Николай Николаевич в горестных размышлениях вольно или невольно преувеличивал свое одиночество на холодных вершинах власти: за него при случае всегда готовы были замолвить перед государем доброе слово и великая княгиня Елена Павловна, нежно любившая своего «маленького пажа» Николашу, и бывший его начальник, а ныне министр уделов граф Лев Алексеевич Перовский, да и старшие сыновья императора не оставляли своим вниманием происходящее на Амуре и крайнем Востоке. Правда, цесаревичу, поставленному отцом во главе Амурского комитета, уже изрядно надоели происки Нессельроде против Муравьева, да и муравьевская настырность его утомляла; ему претили дипломатические тонкости внешней политики — куда интересней было заниматься внутренними делами России. А великому князю Константину очень нравилась идея создания на Тихом океане военного флота (о торговом он вообще не думал) и потому исследования Невельского, его стремление найти незамерзающую гавань получали у него воодушевленную поддержку, ну а, поскольку прямым начальником капитана был генерал-губернатор, Константин Николаевич покровительствовал и ему.

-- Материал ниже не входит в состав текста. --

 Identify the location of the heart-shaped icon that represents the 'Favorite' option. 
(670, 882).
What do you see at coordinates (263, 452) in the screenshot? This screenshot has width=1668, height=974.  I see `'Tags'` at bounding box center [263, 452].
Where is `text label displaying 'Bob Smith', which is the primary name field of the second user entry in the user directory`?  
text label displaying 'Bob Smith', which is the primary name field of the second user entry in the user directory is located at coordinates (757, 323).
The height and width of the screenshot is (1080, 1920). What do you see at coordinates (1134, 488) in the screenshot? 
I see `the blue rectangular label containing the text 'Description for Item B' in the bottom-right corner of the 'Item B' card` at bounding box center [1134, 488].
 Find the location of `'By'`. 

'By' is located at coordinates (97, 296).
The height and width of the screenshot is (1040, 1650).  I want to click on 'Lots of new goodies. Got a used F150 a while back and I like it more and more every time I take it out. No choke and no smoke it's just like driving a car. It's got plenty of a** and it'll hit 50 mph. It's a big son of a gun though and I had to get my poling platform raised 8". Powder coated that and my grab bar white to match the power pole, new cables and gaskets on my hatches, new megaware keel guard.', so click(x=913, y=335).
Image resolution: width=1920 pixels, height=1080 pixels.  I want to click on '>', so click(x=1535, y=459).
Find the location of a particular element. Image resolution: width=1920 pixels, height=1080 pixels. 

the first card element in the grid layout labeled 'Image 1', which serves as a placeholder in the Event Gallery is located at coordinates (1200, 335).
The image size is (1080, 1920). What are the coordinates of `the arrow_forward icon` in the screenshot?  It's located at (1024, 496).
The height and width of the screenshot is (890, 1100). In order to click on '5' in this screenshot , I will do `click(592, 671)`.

Правда, покровительство это принимало иногда странную форму. Так, согласившись с настойчивыми просьбами Невельского о присылке военных кораблей для патрулирования Татарского пролива, глава морского ведомства, обсчитав, во что обойдется содержание фрегата и корвета в столь отдаленных местах, и не имея таких денег в министерстве, предложил львиную долю расходов взять на себя Главному управлению Восточной Сибири. Ему как-то не пришло в голову, что Муравьеву неоткуда взять эти деньги, кроме как жестоко сэкономив на всем прочем. Скрепя сердце Николай Николаевич пошел на это, утешая себя тем, что поддержка великого князя стоит того и со временем все окупится сторицей.